▶ **RECORDS SHOWN**:

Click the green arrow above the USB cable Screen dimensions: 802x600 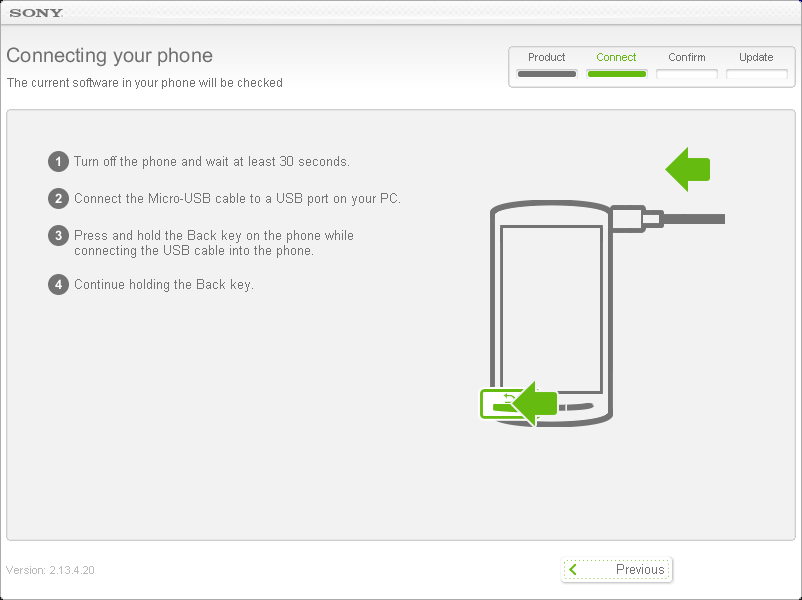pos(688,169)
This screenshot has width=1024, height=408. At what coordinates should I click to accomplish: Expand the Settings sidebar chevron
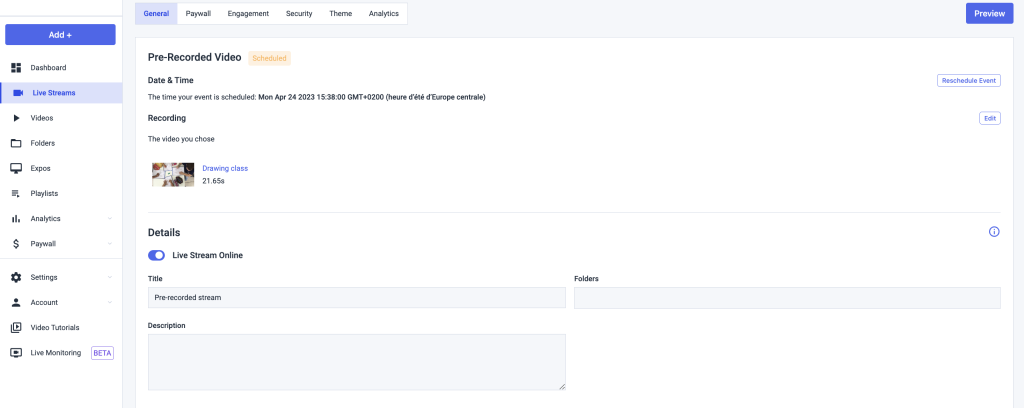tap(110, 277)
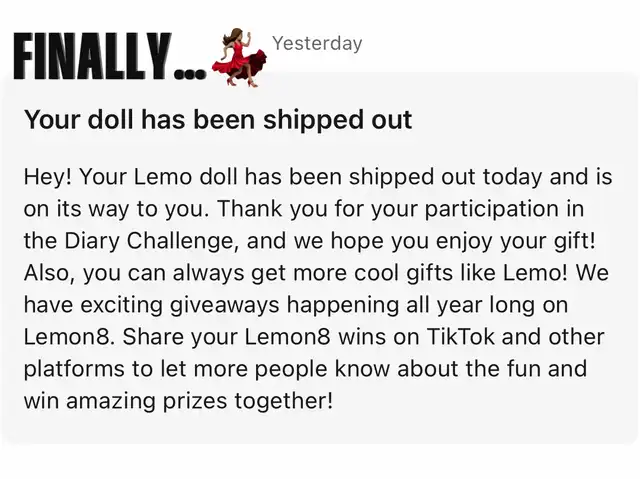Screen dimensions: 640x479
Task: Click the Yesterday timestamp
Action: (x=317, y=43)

▶ **THE TASK**: Take the line with "This screenshot has" and each line after it through the end of the material above, and reproduce them exactly, both ends included, without pictures.

▶ **RESULT OF THE TASK**:
This screenshot has width=1024, height=408. At what coordinates should I click to accomplish: Expand the Settings sidebar chevron
tap(110, 277)
Screen dimensions: 640x479
Task: Click the Yesterday timestamp
Action: (x=317, y=43)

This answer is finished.